Author Contributions
Minmin Wang: writing – original draft, data curation, formal analysis. Meng Li: conceptualization, data curation, formal analysis. Haizhao Zhao: writing – review and editing. Xiaoyue Liu: investigation, writing – review and editing. Qingyu Kong: funding acquisition, writing – review and editing. Cuifen Zhao: validation, methodology, supervision, resources. Baomin Li: writing – review and editing; conceptualization.
Ethics Statement
This study was approved by the Institutional Ethics Committee of Qilu Hospital of Shandong University (Approval No.

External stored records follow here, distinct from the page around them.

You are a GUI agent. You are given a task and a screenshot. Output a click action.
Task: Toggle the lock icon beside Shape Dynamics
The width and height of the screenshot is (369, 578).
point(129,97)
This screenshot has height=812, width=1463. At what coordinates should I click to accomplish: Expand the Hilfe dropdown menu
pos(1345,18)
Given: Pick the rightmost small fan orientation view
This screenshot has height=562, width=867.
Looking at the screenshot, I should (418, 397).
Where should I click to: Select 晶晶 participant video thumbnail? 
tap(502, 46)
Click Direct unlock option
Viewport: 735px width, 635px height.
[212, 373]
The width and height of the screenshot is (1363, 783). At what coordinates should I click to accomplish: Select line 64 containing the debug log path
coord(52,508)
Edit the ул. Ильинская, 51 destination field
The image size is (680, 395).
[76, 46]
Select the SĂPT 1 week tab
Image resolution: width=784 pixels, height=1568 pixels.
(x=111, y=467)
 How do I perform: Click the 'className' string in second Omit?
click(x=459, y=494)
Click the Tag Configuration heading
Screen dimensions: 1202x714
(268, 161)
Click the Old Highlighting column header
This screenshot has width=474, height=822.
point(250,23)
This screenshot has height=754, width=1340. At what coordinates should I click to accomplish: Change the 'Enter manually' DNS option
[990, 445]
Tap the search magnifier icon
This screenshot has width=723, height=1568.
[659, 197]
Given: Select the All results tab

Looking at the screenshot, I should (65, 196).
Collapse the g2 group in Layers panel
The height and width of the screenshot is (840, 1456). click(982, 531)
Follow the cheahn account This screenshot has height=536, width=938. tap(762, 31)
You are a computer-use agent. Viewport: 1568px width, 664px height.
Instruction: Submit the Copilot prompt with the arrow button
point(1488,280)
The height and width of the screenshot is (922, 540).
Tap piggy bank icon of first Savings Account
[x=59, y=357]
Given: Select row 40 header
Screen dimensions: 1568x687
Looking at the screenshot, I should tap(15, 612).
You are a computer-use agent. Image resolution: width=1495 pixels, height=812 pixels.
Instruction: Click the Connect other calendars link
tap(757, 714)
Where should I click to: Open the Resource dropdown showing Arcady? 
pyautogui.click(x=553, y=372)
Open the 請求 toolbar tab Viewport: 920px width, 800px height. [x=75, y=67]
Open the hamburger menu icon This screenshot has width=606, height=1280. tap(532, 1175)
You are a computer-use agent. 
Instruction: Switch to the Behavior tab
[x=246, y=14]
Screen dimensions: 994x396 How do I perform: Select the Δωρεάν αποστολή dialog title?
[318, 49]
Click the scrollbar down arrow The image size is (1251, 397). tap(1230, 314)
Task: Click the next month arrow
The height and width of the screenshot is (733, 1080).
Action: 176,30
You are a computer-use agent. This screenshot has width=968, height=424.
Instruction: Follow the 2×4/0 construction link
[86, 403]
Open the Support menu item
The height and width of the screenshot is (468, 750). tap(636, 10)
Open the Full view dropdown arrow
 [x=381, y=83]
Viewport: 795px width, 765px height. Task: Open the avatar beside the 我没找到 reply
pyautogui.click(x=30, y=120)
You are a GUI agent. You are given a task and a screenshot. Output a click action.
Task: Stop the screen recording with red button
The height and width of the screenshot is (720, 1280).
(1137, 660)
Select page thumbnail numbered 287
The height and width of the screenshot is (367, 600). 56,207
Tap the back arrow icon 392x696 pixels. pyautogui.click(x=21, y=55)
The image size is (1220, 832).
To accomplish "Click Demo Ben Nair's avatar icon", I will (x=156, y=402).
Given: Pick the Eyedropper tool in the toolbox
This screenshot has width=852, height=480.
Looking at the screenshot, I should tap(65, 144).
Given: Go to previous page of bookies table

KYLL‐202204‐065).
Consent
Before being recruited, all eligible participants provided informed consent and assent.
Conflicts of Interest
The authors declare no conflicts of interest.
Transparency Statement
The lead author Qingyu Kong, Cuifen Zhao, Baomin Li affirms that this manuscript is an honest, accurate, and transparent account of the study being reported; that no important aspects of the study have been omitted; and that any discrepancies from the study as planned (and, if relevant, registered) have been explained.